The longest government shutdown in American history may be over, but the possibility of a giant, spike-topped wall at the Mexican border is not yet totally eliminated.
President Donald Trump announced a surprise deal on Friday that temporarily reopened the government. Although negotiations between the Democrats and Republicans are ongoing, the three-week deal did not show any sign that wall funding will eventually be offered.
Trump has vowed, meanwhile, to declare a national emergency or “renew the confrontation” if terms cannot be agreed upon by Feb. 15, according to The New York Times.
As the political warfare waged on in Washington, thousands of federal workers went without paychecks, forcing them to turn to food banks or emergency funds to get by.
Even worse, Americans’ relief at the shutdown’s end may be short-lived, all because of a campaign promise the president made to his supporters.
Yet what does he have to show for it? Both non- and federal workers struggled with financial strain, all for a wall that they may or may not have supported.

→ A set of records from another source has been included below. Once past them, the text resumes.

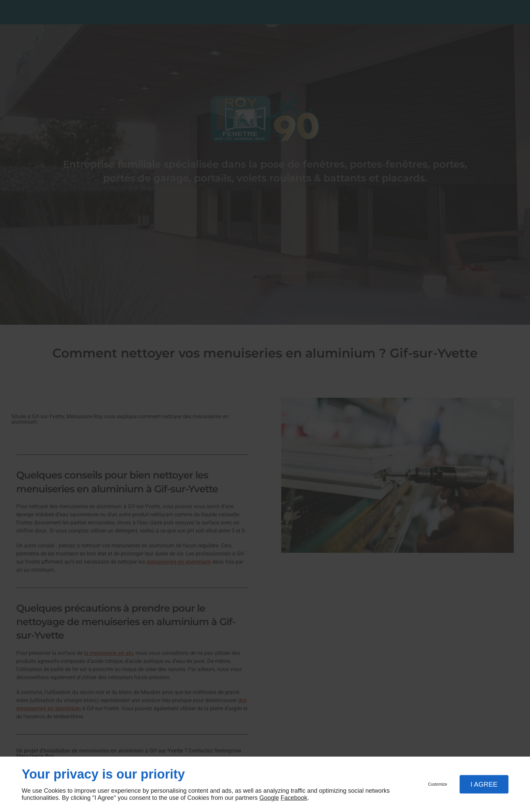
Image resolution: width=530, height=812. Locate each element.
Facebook (294, 798)
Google (269, 798)
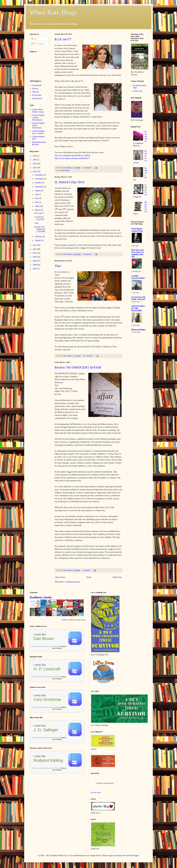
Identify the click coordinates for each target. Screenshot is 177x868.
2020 (35, 160)
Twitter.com (138, 91)
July (37, 194)
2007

Since his presidential campaign, Trump has railed against illegal immigrants who come into the country and commit crime.
He has fed off the public’s fear of terrorism, and painted Democrats as bleeding hearts that will let every murderer and rapist into the U.S. with open arms.
Most of what we hear in the news about illegal immigrants is seemingly negative, further playing into Trump’s stereotype.
But numerous studies, including one published by The Washington Post, show that all immigrants — both legal and illegal — are less likely to commit crime than natural-born citizens. In fact, immigrants were 56 percent less likely to be convicted of a crime than natural-born citizens in Texas in 2015, the study said.
However, Americans should be used to the president’s inaccuracies by this point. The Washington Post reported last year that the president had already made more than 6,000 false or misleading statements in his, at the time, two-year presidency.
Shouldering a declining approval rating and an investigation that continues to take down his supporters, Trump is in serious trouble of becoming a one-term president.
It is an ironic possible ending for a man who pledged to “drain the swamp” in Washington.
Instead of getting rid of the corrupt atmosphere, the president has put international security at risk, possibly violated the Constitution and sabotaged the people he is supposed to serve — all for the political gain he once condemned.
If the president sends us into another shutdown, it may be an easy conclusion to make that the walls protecting him will begin to fall in 2020.